PROBLEM TO WORK ON
Quote word for word the rows starting at the one containing "Open Windows notification" and ending at the one containing "pyautogui.click(x=129, y=215)", with both of those included.

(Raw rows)
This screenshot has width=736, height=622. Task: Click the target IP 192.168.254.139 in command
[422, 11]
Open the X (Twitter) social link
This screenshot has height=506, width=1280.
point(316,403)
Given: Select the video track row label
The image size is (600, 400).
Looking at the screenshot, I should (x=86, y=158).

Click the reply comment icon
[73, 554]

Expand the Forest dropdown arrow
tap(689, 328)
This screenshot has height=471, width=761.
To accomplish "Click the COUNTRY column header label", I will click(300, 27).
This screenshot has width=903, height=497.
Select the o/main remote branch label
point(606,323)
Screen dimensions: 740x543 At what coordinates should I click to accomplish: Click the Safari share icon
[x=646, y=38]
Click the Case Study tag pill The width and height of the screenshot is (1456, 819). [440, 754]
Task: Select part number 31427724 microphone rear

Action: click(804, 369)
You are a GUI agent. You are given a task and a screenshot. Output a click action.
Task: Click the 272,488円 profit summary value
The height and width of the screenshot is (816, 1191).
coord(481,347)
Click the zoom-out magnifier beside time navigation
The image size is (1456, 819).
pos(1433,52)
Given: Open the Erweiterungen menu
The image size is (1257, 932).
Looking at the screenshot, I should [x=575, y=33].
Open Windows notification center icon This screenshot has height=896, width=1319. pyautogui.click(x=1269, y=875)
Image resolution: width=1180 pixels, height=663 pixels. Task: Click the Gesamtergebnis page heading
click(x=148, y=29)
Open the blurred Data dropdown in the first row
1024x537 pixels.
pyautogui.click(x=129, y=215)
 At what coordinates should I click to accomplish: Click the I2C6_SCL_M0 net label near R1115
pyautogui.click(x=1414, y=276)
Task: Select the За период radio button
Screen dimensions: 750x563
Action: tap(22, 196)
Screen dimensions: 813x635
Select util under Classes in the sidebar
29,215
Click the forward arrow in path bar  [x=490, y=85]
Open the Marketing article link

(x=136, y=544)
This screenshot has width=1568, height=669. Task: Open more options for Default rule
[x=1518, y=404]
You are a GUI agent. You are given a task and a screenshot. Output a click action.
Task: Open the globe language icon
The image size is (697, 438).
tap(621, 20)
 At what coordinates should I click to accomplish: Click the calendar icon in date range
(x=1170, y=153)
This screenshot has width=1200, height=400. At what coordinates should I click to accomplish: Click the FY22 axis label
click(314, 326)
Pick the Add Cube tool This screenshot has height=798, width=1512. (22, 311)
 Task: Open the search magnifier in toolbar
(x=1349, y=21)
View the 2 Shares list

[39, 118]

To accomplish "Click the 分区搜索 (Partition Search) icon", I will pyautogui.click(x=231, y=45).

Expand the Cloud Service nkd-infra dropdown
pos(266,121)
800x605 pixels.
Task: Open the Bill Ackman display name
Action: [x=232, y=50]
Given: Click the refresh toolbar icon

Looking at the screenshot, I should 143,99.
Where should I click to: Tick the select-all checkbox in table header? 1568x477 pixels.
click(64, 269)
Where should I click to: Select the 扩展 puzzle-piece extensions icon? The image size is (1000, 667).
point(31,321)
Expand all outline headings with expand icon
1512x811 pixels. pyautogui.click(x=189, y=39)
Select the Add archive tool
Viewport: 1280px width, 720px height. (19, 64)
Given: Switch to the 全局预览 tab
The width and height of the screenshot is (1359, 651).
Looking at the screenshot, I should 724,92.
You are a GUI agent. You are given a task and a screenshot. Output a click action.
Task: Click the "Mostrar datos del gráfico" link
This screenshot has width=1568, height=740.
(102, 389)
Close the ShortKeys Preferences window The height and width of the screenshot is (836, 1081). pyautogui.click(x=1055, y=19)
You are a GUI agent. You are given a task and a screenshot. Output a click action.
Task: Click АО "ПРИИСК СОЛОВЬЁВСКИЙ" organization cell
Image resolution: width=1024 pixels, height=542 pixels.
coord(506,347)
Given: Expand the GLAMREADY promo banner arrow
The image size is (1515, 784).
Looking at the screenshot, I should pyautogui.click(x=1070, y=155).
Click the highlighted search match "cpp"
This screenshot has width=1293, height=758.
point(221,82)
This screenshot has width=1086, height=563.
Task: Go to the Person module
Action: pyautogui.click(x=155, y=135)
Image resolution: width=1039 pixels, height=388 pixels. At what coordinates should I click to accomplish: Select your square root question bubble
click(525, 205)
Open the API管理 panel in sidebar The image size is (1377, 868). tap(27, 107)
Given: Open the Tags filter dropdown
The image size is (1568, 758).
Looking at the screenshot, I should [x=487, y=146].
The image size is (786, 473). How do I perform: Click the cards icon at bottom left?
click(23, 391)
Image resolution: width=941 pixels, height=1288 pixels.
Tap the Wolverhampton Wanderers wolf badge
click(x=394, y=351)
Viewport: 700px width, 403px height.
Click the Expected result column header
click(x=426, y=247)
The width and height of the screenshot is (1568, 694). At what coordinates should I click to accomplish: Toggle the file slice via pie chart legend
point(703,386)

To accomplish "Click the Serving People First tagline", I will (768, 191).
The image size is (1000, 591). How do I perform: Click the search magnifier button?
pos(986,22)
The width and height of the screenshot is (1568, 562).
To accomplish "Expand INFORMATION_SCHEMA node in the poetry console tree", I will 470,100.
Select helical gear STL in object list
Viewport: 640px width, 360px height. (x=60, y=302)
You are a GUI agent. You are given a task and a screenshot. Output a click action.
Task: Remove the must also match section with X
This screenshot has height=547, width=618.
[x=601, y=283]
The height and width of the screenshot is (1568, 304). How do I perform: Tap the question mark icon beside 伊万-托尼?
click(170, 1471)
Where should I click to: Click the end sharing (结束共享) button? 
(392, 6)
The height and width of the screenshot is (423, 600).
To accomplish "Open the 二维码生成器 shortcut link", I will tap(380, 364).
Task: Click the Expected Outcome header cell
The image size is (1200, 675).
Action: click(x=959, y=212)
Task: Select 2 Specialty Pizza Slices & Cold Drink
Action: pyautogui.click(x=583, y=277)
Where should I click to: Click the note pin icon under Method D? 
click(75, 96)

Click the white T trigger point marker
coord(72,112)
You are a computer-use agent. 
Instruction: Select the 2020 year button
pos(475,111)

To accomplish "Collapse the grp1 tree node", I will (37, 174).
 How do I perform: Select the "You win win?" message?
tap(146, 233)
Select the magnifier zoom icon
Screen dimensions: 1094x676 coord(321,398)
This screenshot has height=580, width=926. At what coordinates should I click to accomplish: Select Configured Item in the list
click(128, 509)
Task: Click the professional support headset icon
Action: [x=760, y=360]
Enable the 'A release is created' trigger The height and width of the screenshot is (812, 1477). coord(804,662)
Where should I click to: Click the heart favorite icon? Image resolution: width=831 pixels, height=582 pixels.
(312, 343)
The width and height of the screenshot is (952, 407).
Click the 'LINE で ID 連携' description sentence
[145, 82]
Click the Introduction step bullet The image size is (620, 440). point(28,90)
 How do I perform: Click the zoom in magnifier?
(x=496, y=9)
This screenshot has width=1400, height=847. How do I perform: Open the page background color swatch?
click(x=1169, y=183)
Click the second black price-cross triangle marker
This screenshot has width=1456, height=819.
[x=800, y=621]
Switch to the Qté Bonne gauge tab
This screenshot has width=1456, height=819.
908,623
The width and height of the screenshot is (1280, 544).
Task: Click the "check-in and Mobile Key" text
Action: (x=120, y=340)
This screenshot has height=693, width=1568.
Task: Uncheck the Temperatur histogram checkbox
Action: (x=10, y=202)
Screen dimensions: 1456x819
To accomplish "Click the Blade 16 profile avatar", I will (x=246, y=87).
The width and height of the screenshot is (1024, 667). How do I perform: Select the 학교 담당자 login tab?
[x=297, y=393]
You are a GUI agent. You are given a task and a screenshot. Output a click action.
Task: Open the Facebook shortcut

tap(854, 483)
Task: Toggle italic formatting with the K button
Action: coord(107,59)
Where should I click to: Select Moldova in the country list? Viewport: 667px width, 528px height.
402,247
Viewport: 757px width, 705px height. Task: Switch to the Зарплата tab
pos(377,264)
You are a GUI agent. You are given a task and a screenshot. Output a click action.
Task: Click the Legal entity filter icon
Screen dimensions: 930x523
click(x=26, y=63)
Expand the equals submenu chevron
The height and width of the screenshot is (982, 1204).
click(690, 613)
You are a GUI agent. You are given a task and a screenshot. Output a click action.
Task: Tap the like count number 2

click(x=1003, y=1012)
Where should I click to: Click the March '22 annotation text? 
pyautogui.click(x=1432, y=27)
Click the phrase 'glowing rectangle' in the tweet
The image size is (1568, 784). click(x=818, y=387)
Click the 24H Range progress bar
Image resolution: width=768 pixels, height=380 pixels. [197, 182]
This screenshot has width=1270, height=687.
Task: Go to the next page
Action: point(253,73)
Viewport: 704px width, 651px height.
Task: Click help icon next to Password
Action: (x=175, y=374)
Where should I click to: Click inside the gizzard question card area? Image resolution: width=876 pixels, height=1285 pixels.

WRITTEN SOLUTION
Open Windows notification center icon This screenshot has height=896, width=1319. pyautogui.click(x=1269, y=875)
Image resolution: width=1180 pixels, height=663 pixels. Task: Click the Gesamtergebnis page heading
click(x=148, y=29)
Open the blurred Data dropdown in the first row
1024x537 pixels.
pyautogui.click(x=129, y=215)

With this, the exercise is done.